CONSIGNE: Relevez, s'il vous plaît, le nom de chaque personne réelle ayant participé au film El Reino que cite la critique ci-dessous, en laissant de côté les personnages.

TEXTE FOURNI:
▬▬▬
Critique : El Reino

Rodrigo Sorogoyen s’installe comme une valeur sûre du cinéma espagnol : à peine deux ans après son excellent thriller Que dios nos perdone, il livre un thriller politique remarquable par la tension générée. Un vrai saut dans le vide, sans parachute, avec un Antonio de la Torre explosif.

Corruption démentielle

La couleur et la nature des cartes n’ont aucune importance dans El Reino, Rodrigo Sorogoyen et sa co-scénariste Isabel Peña ne visent pas à critiquer une idéologie de la classe politique, ni même dénoncer le vice de médias précis, avec ce long métrage qui ne laisse pas entrevoir l’uppercut qui attend le spectateur au détour de la descente en enfer de son protagoniste. C’est le principe même de la corruption, propre à tous les partis et à tous les pays, qu’ils dénoncent. Une corruption qui bafoue les lois mais qui trouve pour source une corruption morale. Manuel López-Vidal (Antonio de la Torre) se retrouve lâché par son parti à la veille d’élections, lorsqu’une affaire frauduleuse dont on ne connaîtra jamais la nature exacte le projette vers la sortie. A la tête de son parti, Asunción Ceballos (Ana Wagener) offre toutefois une possibilité de rebond à Manuel, avec un poste à Washington. Mais Manuel refuse de tomber ainsi, ou s’il doit tomber, il entraînera tout le monde dans sa chute. Tourné en caméra épaule presque exclusivement, au plus près de ses comédiens, El Reino se veut nerveux, par son montage, mais aussi la musique électronique d’Olivier Arson, nappes planantes de synthé coulant au long de rythmiques électroniques qui semblent œuvrer comme une pulsation vitale, et de plus en plus nerveuse. Un choix de mise en scène et une ambiance musicale qui pourraient dans un premier temps apparaître comme des artifices pour combler un vide dans ce long métrage au bavardage opaque. Il n’en est rien : lorsque Manuel décide de passer à l’acte à l’encontre des siens, El Reino prend une tournure vertigineuse.
▬▬▬
DONNÉES:
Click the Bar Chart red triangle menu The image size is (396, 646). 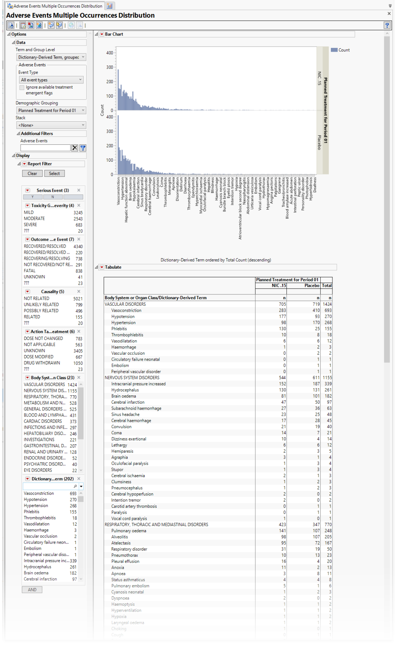point(102,34)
▬▬▬
BONNE RÉPONSE: Rodrigo Sorogoyen, Antonio de la Torre, Isabel Peña, Ana Wagener, Olivier Arson